Her flesh began to smoke and sizzle. Boils erupted across her face and belly, and bubbling, putrid slime oozed from their centers like slag from a forge. And then they burst open.
“Villain!” she shrieked. “Child of darkness! Daughter of the damned!”
“Damned I may be,” I said, “but he is not.”
And like a young boy on the field before a Philistine giant, William pushed again, making his final advance. He swung his sword, sending it wide, but I saw that he did it on purpose. Celia, desperate to escape the holy light, reared up fully on her hind legs—but on the slippery ice, the sudden motion caused her claws to scuttle against the lake’s surface. She overcompensated as she tried to find her balance, and the force of it sent her pitching back, back, back, falling toward the frozen lake’s wicked spires of cracked, pointed ice.
She fell, that heavy, beastly form, onto one of those deadly shards.
Her body jerked and convulsed as the spike plunged through her back, impaling her to the lake’s surface like a body dropped by the Furies. The cavern shook with the weight of the fall, ice cracking beneath our feet. Stones tumbled from the walls, and then all was silent.

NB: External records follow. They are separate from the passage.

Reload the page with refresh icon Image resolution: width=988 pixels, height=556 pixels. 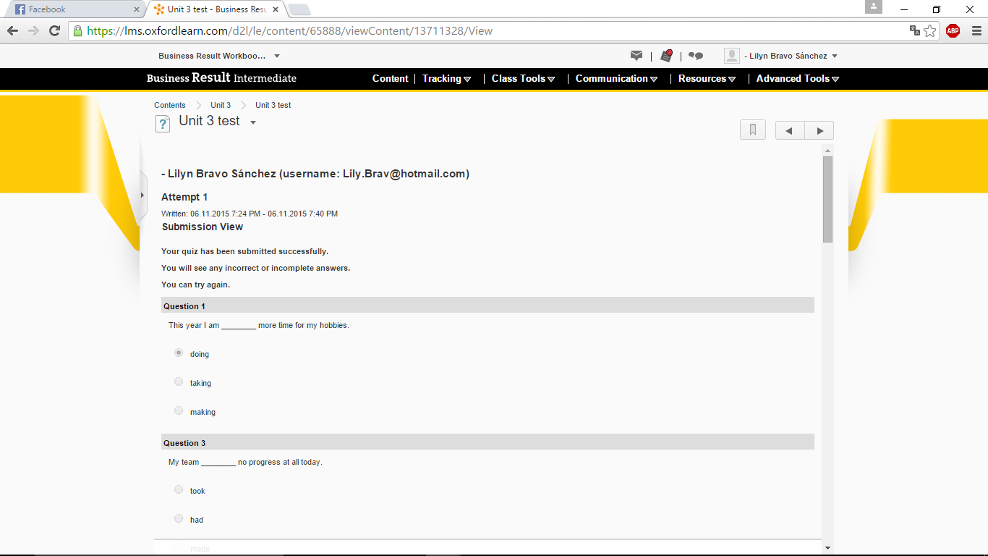click(x=54, y=30)
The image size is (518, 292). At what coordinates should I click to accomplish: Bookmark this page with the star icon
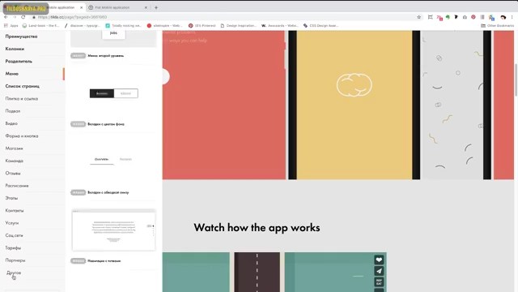[419, 17]
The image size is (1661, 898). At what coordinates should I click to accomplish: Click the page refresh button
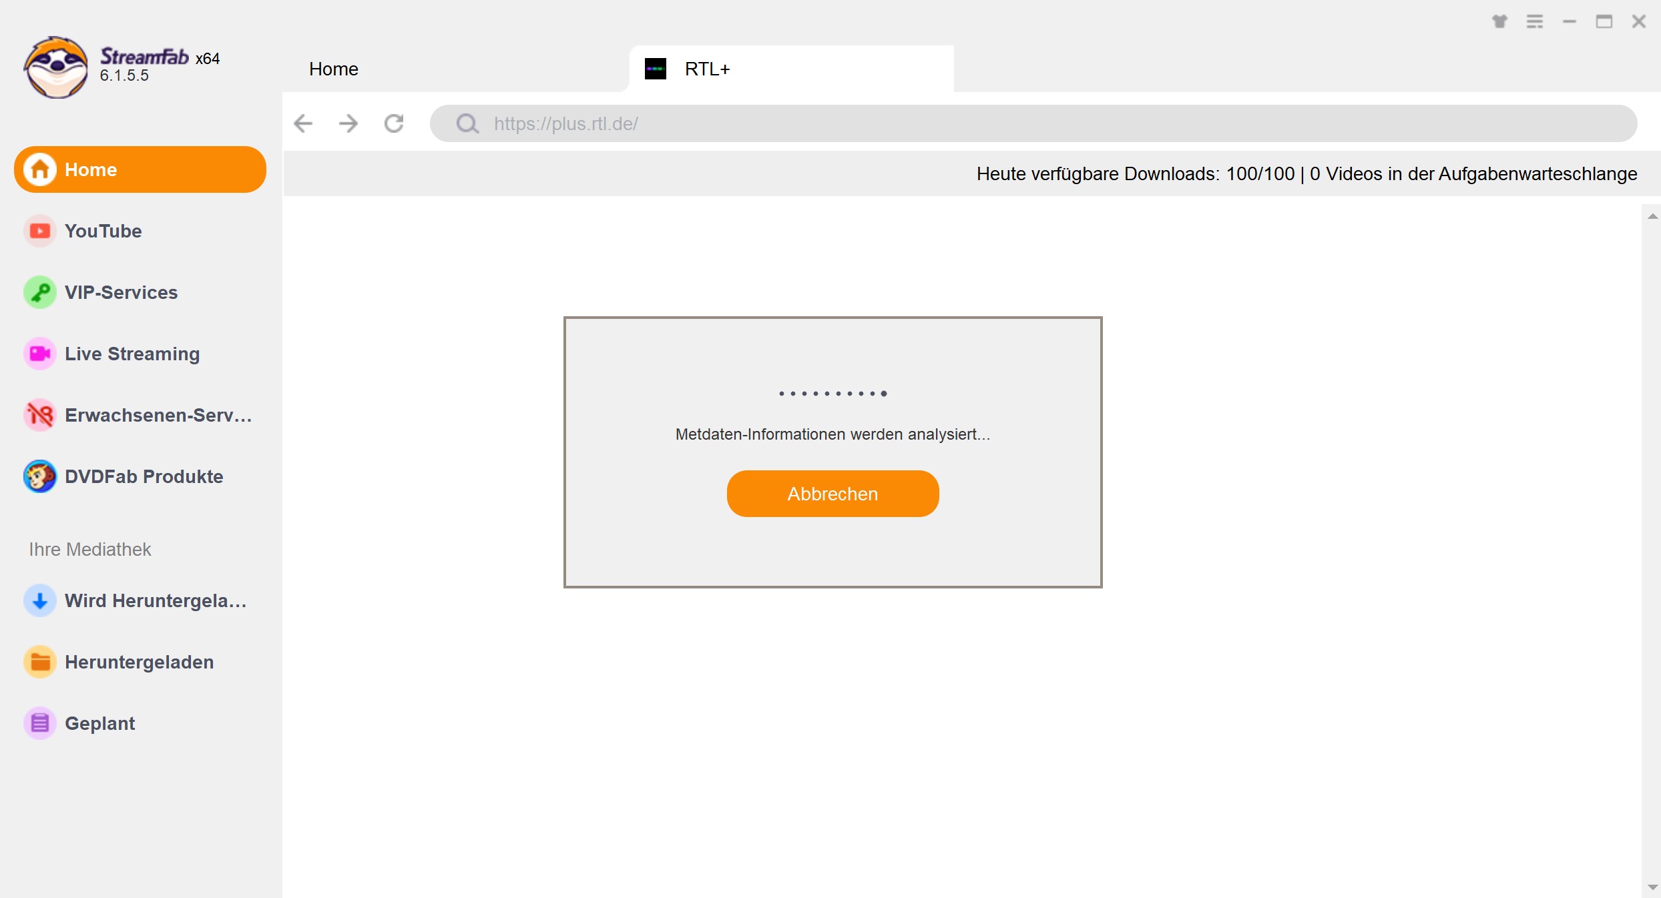click(x=395, y=123)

For a brief moment, I thought it might have ended—that our trials were over—when she convulsed again, thick blood like pitch pooling at her back. I feared she might rise.
As if sensing my thoughts, William, that blessed prince, raced toward her with sword raised high. The holy light still burned her, and sludge seeped out from every pore, but it would not be enough. William reached her hulking form, braced his stance, and brought his blade down across her neck.
Celia’s head separated from her shoulders, rolled across the ice, and bumped to a stop against a frozen peak. Determined to see it through, William put away his sword and once again raised his talisman.
He held the medallion close to Celia’s motionless corpse, burning the body to true oblivion. But heaven’s favor was meant to defeat evil, not to dispose of its remnants. Although the monster’s flesh continued to bubble and ooze, limbs melting into tar-like liquid that seeped into the cracks of the lake’s surface, the light also struck the walls of the cavern. The cavern began to rumble and shake as heaven’s favor struggled to strike down the forces of evil. The problem, however, was that every pebble, every stone, every fleck we’d encountered since entering this place, was evil, wholly and completely.
A boulder toppled from somewhere along the cavern wall and fell too near to William for my comfort. The rocks on the islet quaked, and I realized that if we didn’t act quickly, the entire cavern might collapse around us.
“William!” I cupped my hands around my mouth that he might hear me over the noise of the shaking earth and falling rocks. “We have to leave.”
He glanced back at me—and then jumped backward as another chunk of rock dropped from above, landing only an arm’s reach from where he stood. A foot closer and he would have been crushed. He looked at Celia’s corpse, still melting but not fully gone, then back at me again.
“Leave her,” I said, and I ached for him. It pained him not to finish, but we had no choice. “She’s gone, and we will be too if you don’t come now.”
He took two steps toward me, looked over his shoulder—and the wall collapsed. I screamed his name as a cascade of boulders plummeted down on him and Celia’s corpse, and in the cloud of dust and dirt I lost sight of him. I heard the crack of ice, the splash of water, the roar of rocks that sought their prey still, wave after wave of stone tumbling down around us.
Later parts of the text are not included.